The 10 Hottest Sex Scenes Ever

FUNFARE - Ricky Lo -
We’re talking Hollywood movies, of course! There are similar "hot sex scenes" in local movies (a recent one was Sharon Cuneta and Richard Gomez’s shower scene in Viva Films’ 2003 drama-romance Walang Kapalit) but we’ll list them down in a future issue.

I just got my regular supply of US movie magazines (old and new) from my old and reliable New York-based friend Raoul Tidalgo (entertainment editor and columnist of The Filipino Reporter) and, as usual, I’m sharing some goodies with Funfare readers – The 10 Hottest Sex Scenes Ever, compiled by Glenn Kenny for Premiere magazine.

Here they are (with excerpts from Kenny’s description of each scene):

1. Blow Up (1966), directed by Michelangelo Antonioni


Slim David Hemmings, as a photographer who can’t get no satisfaction even in Swinging Sixties London, is doing a standard-issue fashion shoot with stick-figure-thin supermodel Verushka (as herself, of course). Bored to distraction with the standard camera-on-a-tripod setup, he goes handheld, and soon he’s straddling her as she writhes underneath him, his directions growing more explicit, her hauteur melting into something both feral and languid, his shouts metamorphosing into orgasmic moans of ecstasy...

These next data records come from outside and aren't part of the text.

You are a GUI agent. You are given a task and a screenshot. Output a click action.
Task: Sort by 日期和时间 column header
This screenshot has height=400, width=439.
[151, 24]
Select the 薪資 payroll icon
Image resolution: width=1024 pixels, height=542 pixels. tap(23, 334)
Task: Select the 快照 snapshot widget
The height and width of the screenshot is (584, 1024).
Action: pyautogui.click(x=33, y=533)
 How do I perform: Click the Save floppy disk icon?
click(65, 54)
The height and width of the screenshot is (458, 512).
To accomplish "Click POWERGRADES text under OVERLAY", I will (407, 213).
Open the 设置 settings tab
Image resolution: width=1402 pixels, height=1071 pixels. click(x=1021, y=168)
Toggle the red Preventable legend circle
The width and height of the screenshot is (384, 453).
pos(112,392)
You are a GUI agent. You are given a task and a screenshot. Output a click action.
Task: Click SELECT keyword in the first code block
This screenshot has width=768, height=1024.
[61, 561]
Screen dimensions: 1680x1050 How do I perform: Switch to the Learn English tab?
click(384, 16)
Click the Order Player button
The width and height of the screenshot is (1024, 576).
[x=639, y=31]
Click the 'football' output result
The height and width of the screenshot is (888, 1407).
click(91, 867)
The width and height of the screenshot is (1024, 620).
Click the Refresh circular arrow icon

2. Some Like It Hot (1959), directed by Billy Wilder


He disguises himself as a woman in order to escape from killer mobsters. But Tony Curtis soon finds good reason to go back to being male – he re-disguises himself as the heir to the Shell Oil fortune, the better to impress his gold-digging (or so he thinks) new colleague Sugar Kane (the luscious Marilyn Monroe). And then he pretends to be impotent – the better to maneuver her into seducing him while he’s got her on "his" yacht. (Long story) Her efforts and his resistance, intercut with real millionaire Joe E. Brown’s attempts to melt down still-in-drag Jack Lemmon, not only steam up the screen (as well as Curtis’ glasses), they prove that sex really is comedy.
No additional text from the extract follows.